With the recent release of the iPad version, some eight years later, however, we're glad to have it brought back into our line of sight, as it's one of VirSyn's more esoteric instrumental offerings.

An additively generated waveform called a "spectral sound model" serves as the source signal for the oscillator. This is essentially a 512-partial additive construction, shown in the main Wave page of the GUI as a 3D spectral waveform, with colour representing amplitude.

Unlike the desktop version, you can't load in your own samples for resynthesis, but that's far from the end of the world, as a well-stocked library of them is built in, comprising all manner of sampled synth waveforms, instruments, vocals, environmental sounds and more.

Like a wavetable synth, the movement of the playhead through the spectral model can be controlled and modulated by various sources (LFOs, envelopes, keytrack, etc), and is fully - and very smoothly - animated in the Wave display, which can also be zoomed and rotated via multitouch.

As well as its main tonal qualities, the spectral model also has a noise component, and both can be manipulated using a range of controls, including mixing between the two, reducing the number of partials, modulating the brightness of the sound, and "blurring" the frequency and level transitions between partials.
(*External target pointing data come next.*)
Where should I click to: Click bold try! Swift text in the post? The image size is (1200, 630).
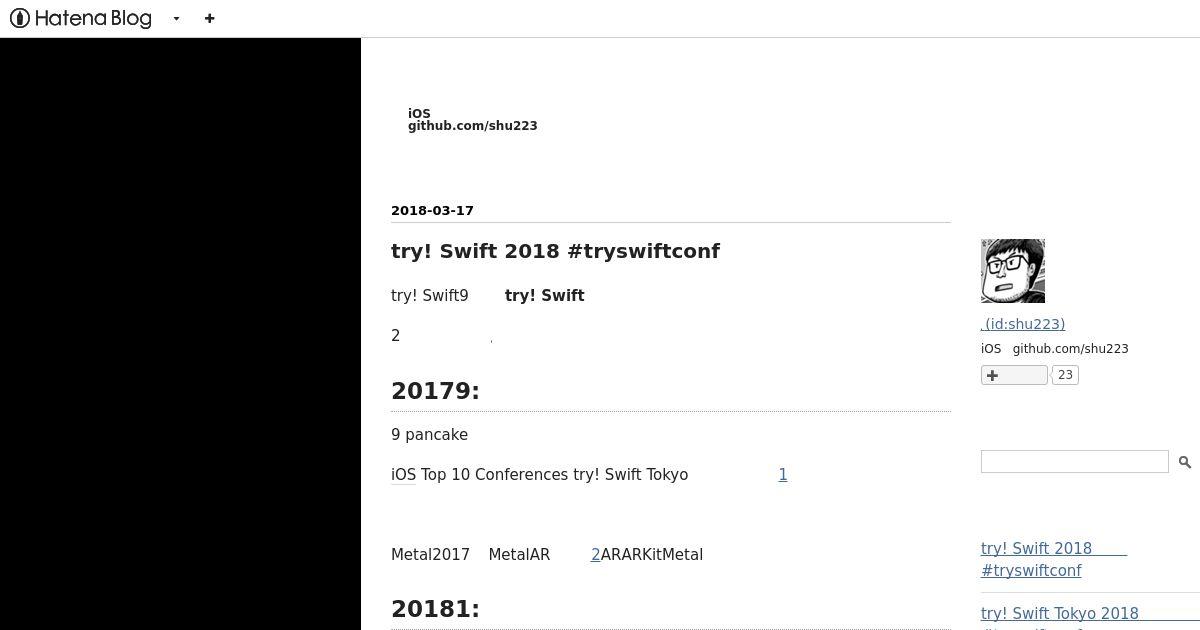[x=545, y=296]
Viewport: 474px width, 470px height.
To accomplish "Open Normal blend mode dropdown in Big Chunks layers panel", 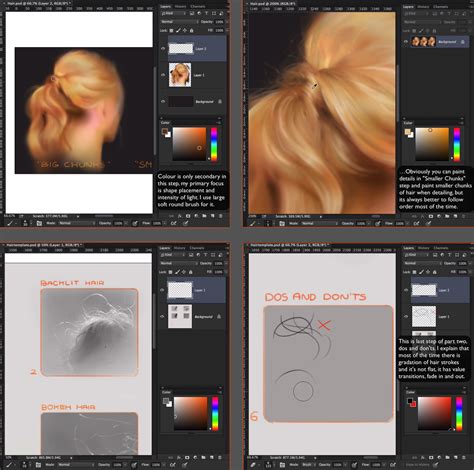I will click(179, 22).
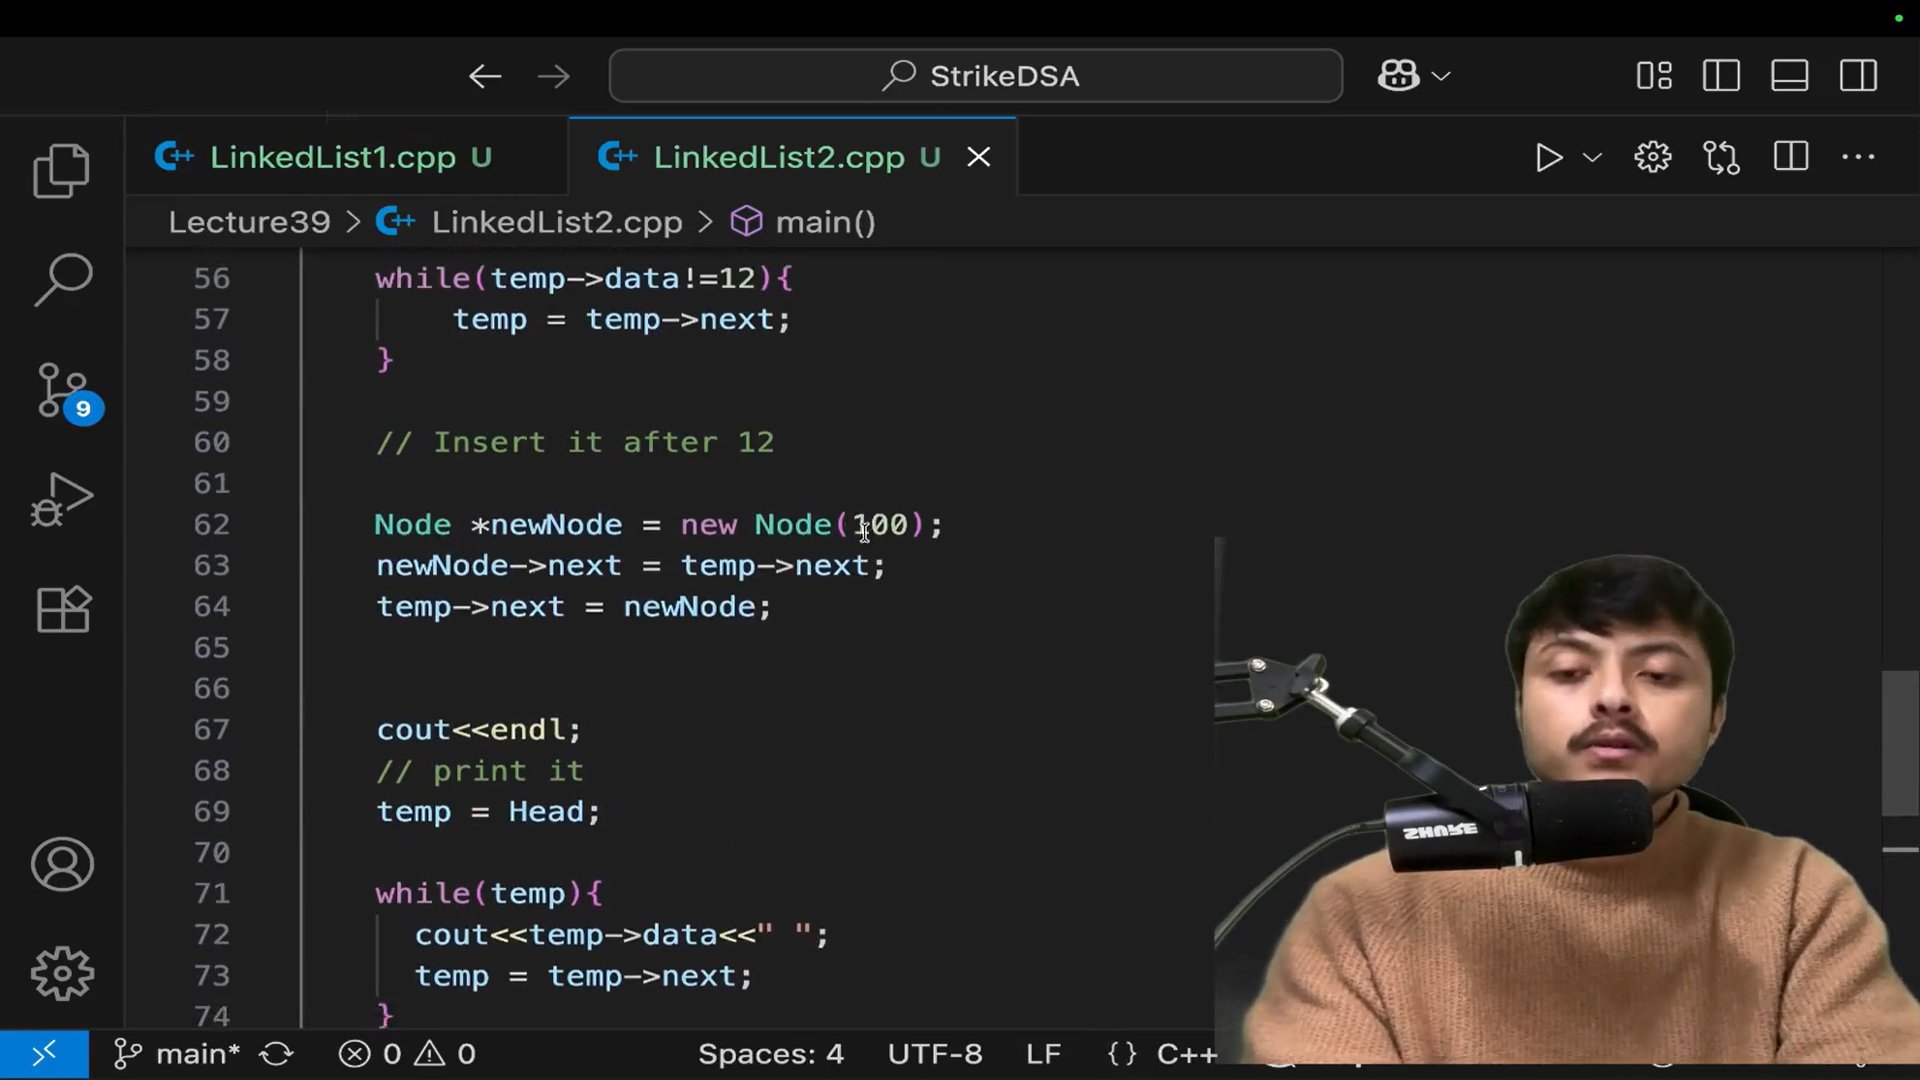Open the Search view in the sidebar
Screen dimensions: 1920x1080
(62, 280)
Beyond that, it's fairly standard synth fare, with two LFOs, two envelopes, the same high-powered 32-step arpeggiator seen in other VirSyn synths, a wicked multimode filter (featuring the morphable Z-Plane-style PoleZero mode), seven very capable effects modules, and randomisation buttons scattered throughout.

The colour-coded tabs of the Synth and FX pages work really well, keeping the two most important controls for each element (LFO, filter, Spectrum, etc) constantly visible, while the strip at the bottom hosts the rest of the parameters for the currently selected element.

Poseidon Synth's primary areas of proficiency are pads, ambiences, textures and otherworldly effects of all kinds, from pure and melodious to jagged and inharmonic; but it's also pretty good at basses, leads and other more 'mono' tones.